Exercise description
Can you return every line of the material below unchanged, leaving out the pictures?

Supplied records
BEGIN

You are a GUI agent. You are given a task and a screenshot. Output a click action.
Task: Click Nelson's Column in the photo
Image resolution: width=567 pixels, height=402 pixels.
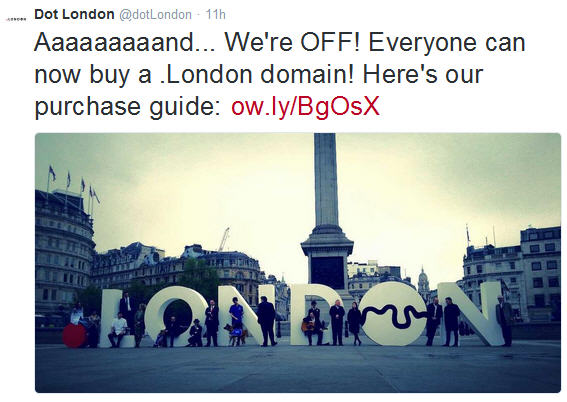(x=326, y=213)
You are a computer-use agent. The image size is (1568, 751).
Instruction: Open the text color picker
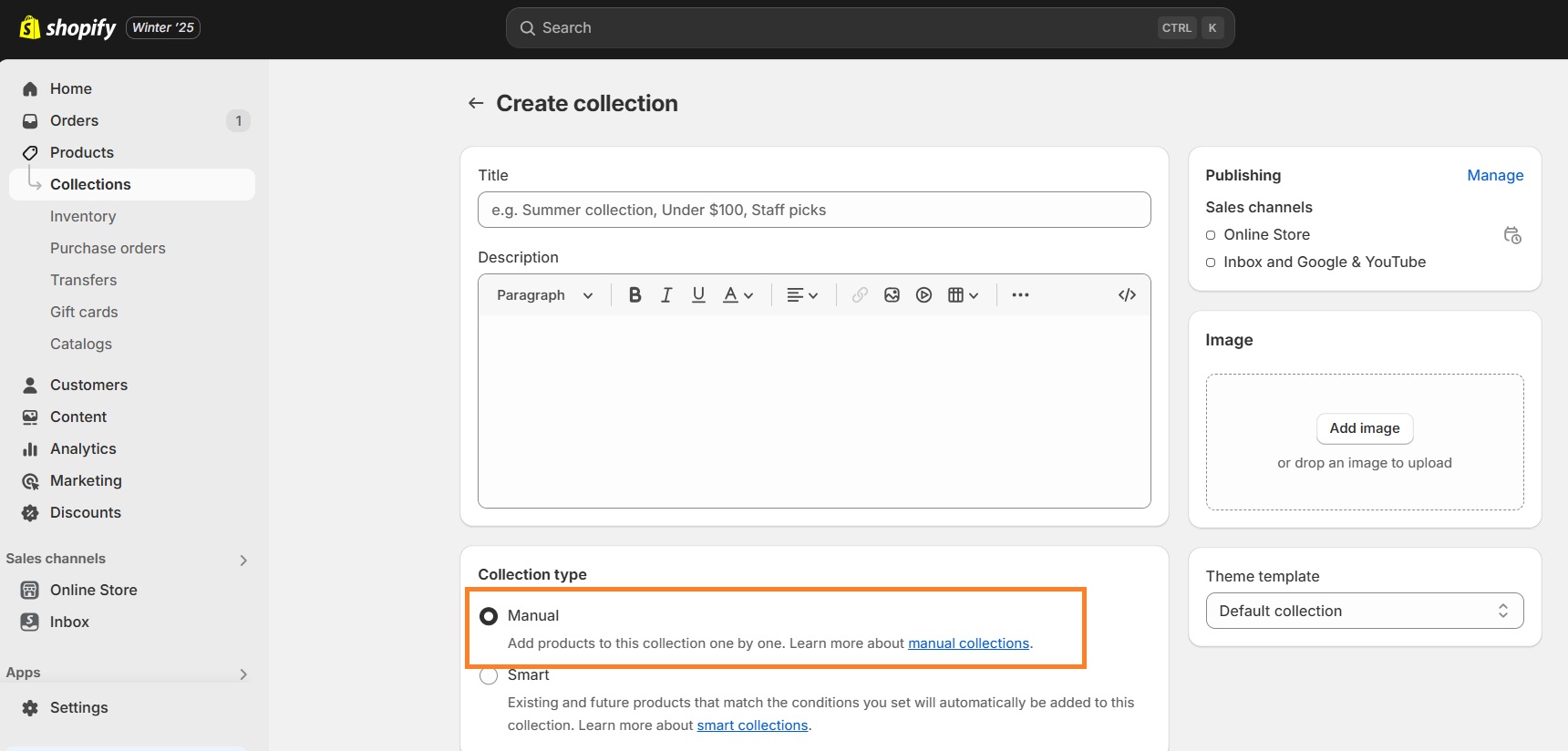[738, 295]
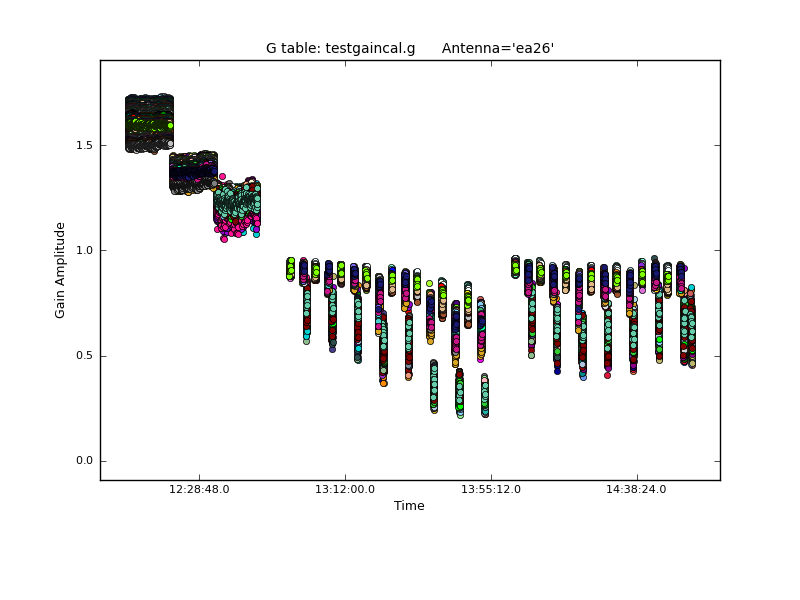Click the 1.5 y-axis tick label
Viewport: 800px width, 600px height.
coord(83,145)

END

Task response
You are a GUI agent. You are given a task and a screenshot. Output a click action.
Task: Click Nelson's Column in the photo
Image resolution: width=567 pixels, height=402 pixels.
(x=326, y=213)
You are a computer-use agent. The image size is (1568, 751).
Instruction: Open the text color picker
[738, 295]
Click the 1.5 y-axis tick label
Viewport: 800px width, 600px height.
coord(83,145)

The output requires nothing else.